The project must be clearly defined and, in general, benefits from a central point of publication and an individual or group who are actively maintaining the project. There is a delicate balance between leadership and participation.

Forums

A forum for discussing the project is essential. This provides the active contributors a space to discuss and develop the project and allows for feedback and participation.

Repositories, References, Changelogs, Forks & Commits

These are technical terms borrowed from open-source software development that may be useful vocabulary:

  • A repository refers to the location where a design is published and made available.
  • References, or credits, are an important part of a project where previous projects are cited which contribute to the current project.
  • A changelog is a documented list of changes made to versions of a design so participants can track what has changed since the last time they engaged.
  • Commits refers to when details or new design proposals from the community are adapted and included in the main design.
  • Forks happen when the body of an open-source project is developed upon in a signficantly enough different direction to consider it as a different project.

Licenses

A license defines the permission granted to use a design. Open-source licenses define how a design is allowed to be used, modified, and shared.
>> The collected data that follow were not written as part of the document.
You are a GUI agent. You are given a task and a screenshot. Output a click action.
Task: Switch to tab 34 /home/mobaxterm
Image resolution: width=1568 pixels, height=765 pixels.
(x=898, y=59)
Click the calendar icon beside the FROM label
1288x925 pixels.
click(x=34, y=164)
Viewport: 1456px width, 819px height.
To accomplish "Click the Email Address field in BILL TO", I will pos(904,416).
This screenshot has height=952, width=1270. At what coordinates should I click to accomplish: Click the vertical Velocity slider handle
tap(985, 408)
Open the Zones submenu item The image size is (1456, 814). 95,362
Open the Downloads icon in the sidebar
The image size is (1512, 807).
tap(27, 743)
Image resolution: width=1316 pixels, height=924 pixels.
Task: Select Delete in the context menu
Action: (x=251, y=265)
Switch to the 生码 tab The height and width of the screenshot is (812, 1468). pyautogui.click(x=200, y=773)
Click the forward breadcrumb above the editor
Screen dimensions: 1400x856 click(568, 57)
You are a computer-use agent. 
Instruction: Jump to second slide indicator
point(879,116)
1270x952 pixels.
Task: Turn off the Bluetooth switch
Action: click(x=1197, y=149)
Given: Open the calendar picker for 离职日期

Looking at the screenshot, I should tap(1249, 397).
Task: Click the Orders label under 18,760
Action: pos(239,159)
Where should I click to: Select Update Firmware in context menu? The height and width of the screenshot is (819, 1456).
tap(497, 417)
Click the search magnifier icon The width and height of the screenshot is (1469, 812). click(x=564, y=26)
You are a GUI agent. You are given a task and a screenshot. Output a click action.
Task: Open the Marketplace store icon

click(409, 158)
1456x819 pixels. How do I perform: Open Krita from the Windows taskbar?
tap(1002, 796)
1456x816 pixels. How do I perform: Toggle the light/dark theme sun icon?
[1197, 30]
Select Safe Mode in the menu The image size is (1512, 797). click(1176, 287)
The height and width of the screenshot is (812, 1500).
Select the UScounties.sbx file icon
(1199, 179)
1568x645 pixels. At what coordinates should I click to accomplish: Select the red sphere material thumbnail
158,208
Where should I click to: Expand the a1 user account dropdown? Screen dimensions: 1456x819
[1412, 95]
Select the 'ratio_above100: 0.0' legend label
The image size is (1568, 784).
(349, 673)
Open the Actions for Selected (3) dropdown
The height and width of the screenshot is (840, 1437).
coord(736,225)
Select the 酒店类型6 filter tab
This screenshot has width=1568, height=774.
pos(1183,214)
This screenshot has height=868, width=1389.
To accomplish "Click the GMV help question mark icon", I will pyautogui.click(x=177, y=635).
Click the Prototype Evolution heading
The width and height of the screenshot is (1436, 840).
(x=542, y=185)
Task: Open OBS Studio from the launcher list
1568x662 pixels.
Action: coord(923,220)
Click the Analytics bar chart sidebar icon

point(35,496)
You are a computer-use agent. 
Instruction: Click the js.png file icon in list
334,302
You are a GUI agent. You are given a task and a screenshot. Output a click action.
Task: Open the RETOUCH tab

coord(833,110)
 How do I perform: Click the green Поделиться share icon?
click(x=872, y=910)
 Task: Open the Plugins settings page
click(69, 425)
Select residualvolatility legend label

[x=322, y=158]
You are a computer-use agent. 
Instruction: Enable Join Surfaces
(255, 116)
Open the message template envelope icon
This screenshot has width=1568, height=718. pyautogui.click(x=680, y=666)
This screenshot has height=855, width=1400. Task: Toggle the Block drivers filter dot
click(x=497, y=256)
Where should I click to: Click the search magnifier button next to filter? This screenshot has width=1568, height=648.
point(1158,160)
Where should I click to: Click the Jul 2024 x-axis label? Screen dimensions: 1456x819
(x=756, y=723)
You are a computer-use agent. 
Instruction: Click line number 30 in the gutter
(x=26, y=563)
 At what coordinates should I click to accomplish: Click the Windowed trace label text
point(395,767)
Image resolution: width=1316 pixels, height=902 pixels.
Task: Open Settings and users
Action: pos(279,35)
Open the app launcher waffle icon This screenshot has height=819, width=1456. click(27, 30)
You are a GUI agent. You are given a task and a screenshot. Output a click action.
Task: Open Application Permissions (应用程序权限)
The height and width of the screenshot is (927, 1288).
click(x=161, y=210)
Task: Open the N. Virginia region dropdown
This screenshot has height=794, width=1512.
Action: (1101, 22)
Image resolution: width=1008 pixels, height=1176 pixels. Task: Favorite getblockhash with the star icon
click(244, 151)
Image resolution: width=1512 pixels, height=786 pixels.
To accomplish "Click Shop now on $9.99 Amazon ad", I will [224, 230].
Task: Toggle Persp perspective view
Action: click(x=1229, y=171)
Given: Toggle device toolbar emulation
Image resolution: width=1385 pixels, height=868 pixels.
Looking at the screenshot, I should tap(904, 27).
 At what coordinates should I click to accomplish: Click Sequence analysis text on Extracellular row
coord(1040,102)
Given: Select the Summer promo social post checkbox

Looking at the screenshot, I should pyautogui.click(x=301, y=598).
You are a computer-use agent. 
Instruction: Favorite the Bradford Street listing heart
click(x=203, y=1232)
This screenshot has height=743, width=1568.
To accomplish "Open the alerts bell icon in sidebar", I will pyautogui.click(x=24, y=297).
Clauses may include definition about how a design may be re-posted, requirements for modifications that build upon a project to give credit to the original, and limits to whether design work can be re-published or re-sold. It would be nice to have a set of licenses specifically adapted to architectural design in general and heater design specifically. For now, the best resource we know of, and that we plan to use, are the Creative Commons group of licenses.

Please address this specific forum thread if you would like to contribute to the discussion on licenses.

Liability

One thing that has limited the publication of masonry heater designs is concern about liability. Our thought is that the limits on liability be clearly stated any place where drawings are available. It should be agreed to that design drawings are conceptual guides and that it is the responsibility of the individuals executing the design to have done their research and to vouch for the safety of their project. The standard disclaimer to “Follow the codes of the local building authority” can be applied.

Funding & Support

“Open-source” does not necessarily mean “free”. It does generally refer to access to the raw material of a design and not just its polished result. There is often a price to pay to the project’s developers in order to support the project and to gain access to updates as the project evolves.


The Path Forward

I have wanted to write this article for some time to express a potential direction that heater building can take. When the questions of climate change and ecology are posed and our dependence on petroleum is identified, there are often few real solutions available. Because of their potential as beautiful, efficient and clean-burning appliances for home-heating and cooking which use a renewable local source of fuel, masonry heaters should – and may need to – thrive as a technology. In order to make this a reality, there is much work to be done. This article hopes to provide some light on the potential and mechanisms for collaboration going forward.

Post Comments

  1. Capitalizing on ideas has always been an impediment to progress on a tribal level. Capitalizing on skill has produced the greatest works of art and science known to the world. For example, few people realize that the vast majority of the server infrastructure on the WWW is all free (as in free beer) open source, Linux based software (Apache Servers). The capacity to build and manage the service is how the software gains credibility and support. Every major software corporation (IBM, CISCO etc.) contributes to the development of open source server software. It is the skill to develop and manage the software that supports its advocates. That is how the Linux Foundation came into being.